### TASK TO COMPLETE:
Continue the bug-identification letters and replies below, starting right after their last sentence.

It was no trouble at all Ronal.  We love posting images of Mourning Cloaks.

Subject: What is this larve?
Location: Near Lyle, WA
April 25, 2016 6:38 pm
We found this along a trail in eastern Washington. It was as burrowing a hole in the dry dirt. I tickled its tail with a piece of grass and it turned around, half in and half out of the hole, as seen in the pic. About 3-4 inches long, as big around as my pinky finger.
Signature: Jerry

Pacific Green Sphinx Caterpillar

Pacific Green Sphinx Caterpillar

Dear Jerry,
We are very excited to post your image of a Pacific Green Sphinx Caterpillar,
Arctonotus lucidus, which we identified on The Sphingidae of the Americas site.  Caterpillars of Sphinx Moths are usually easy to identify because they have a caudal horn, but some species lose the horn and only a caudal bump remains, and it is thought to afford some protection as it resembles an eye.  Though we have several images of adult Pacific Green Sphinx Moths on our site including this individual from Lyle, your caterpillar image is a first for us.  David Wikle is quoted on The Sphingidae of the Americas:  “and in the fifth [instar], the ‘eye of God’ is pasted on its arse and the horn is replaced by a raised area like Xylophanes or Eumorpha larvae.”  The larva is also pictured on BugGuide.  Since it was digging in the dirt, and it was quite large according to your description, we can deduce it was going underground in preparation for pupation.  We are going to copy Bill Oehlke as your image is so stunning, he may request permission to post it to his own site. 

Subject: Hey
Location: Nc
April 25, 2016 8:28 pm
I was outside and I found this wired bug and was wondering if you could tell me what it is that would be cool thanks Mr bug man 🙂
Signature: Chris

Camel Cricket

Camel Cricket

Hey Chris,
This is a Camel Cricket.  They are fond of dark, damp recesses, and they are frequently found in basements.  According to BugGuide:  “Most are omnivorous and will feed on most anything organic. Many (if not most) will catch and eat other smaller animals when they can. In houses may chew on paper products, occasionally fabric.”

Subject: These aren’t salamanders!
Location: Halifax, Nova Scotia, Canada
April 25, 2016 9:32 am
Hi BugMan,
I was recently on a salamander hunt in an urban forest environment when I came across the following nest under a rock. I leaned in close and was surprised to see that the round white ones had legs (and antennae) and were not just larvae as I had thought. I’ve included two photos: the first being the overall view of the hole beneath the rock and the second a closer view of the larvae (?).

### DATA PROVIDED:
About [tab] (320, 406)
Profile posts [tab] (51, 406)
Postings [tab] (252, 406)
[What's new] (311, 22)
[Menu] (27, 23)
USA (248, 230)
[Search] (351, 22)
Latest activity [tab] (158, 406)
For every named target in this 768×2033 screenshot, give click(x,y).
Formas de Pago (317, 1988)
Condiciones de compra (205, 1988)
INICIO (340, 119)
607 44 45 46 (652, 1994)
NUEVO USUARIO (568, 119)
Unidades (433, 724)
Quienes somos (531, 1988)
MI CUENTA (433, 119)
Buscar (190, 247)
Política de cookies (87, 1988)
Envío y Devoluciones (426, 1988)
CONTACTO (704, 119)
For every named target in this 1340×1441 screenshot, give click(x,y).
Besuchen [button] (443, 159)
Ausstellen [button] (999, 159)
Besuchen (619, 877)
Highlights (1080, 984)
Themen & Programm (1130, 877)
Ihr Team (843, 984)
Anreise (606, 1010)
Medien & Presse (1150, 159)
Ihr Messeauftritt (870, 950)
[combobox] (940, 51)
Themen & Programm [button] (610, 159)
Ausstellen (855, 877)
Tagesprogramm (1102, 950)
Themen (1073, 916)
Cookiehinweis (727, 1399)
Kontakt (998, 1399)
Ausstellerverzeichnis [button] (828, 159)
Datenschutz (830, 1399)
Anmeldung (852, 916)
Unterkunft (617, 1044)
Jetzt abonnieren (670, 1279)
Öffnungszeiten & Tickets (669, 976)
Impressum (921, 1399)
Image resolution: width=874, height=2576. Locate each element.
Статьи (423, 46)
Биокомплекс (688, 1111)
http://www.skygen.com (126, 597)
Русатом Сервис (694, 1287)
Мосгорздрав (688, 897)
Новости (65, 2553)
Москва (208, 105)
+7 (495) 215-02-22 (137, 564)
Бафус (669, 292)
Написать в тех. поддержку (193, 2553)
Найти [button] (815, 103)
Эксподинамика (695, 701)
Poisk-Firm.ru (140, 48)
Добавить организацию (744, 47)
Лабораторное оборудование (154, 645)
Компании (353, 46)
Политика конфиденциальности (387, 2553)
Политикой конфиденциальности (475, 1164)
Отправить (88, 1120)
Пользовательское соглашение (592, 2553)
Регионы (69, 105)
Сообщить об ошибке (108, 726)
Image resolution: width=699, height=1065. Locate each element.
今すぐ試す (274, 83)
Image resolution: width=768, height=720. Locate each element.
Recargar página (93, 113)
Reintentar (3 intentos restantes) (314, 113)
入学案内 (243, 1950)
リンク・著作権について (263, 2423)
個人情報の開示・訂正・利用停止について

### RESPONSE:
We’ve had some issues in the recent past in the Halifax region in Nova Scotia with fire ants creeping up and I thought I may have come across one of their nests while in the woods (“woods” used very loosely as I can see houses if I squint and hear the highway in close proximity). After spending awhile searching through the life cycles of various ant types, I then wondered if perhaps I had happened across ants feeding upon the larvae of another insect. I’m hoping you’re able to clear up my my confusion, but in the meantime I’ll keep searching – maybe the actual paper insect ID book might be helpful.
If it makes any difference, the area where I found the nest is a few metres away from a small area of wetland and we have had a relatively mild winter so there was not a lot of snow melt.
Signature: NatureGirl

Citronella Ants tend Root Aphids

Citronella Ants tend Root Aphids

Dear NatureGirl,
You have happened across Ants, but instead of “feeding upon the larvae of another insect” they are harvesting honeydew from Aphids.  We did not recognize either your yellow ants or the white Aphids, so we searched on the web and quickly found the Cornell blog New York State IPM Program and a posting of Citronella Ants caring for or tending Root Aphids.  The site states:  “The life and habits of citronella ants aren’t well-studied, but they do have one fascinating trait. They tend herds of underground aphids, known as root aphids as if they were cattle, and harvesting sweet honeydew excreted by the sap-loving aphids. Root aphids feed on the roots of shrubs and plants.”  Additional images and information can be found on Wild About Ants, Scientific American and BugGuide.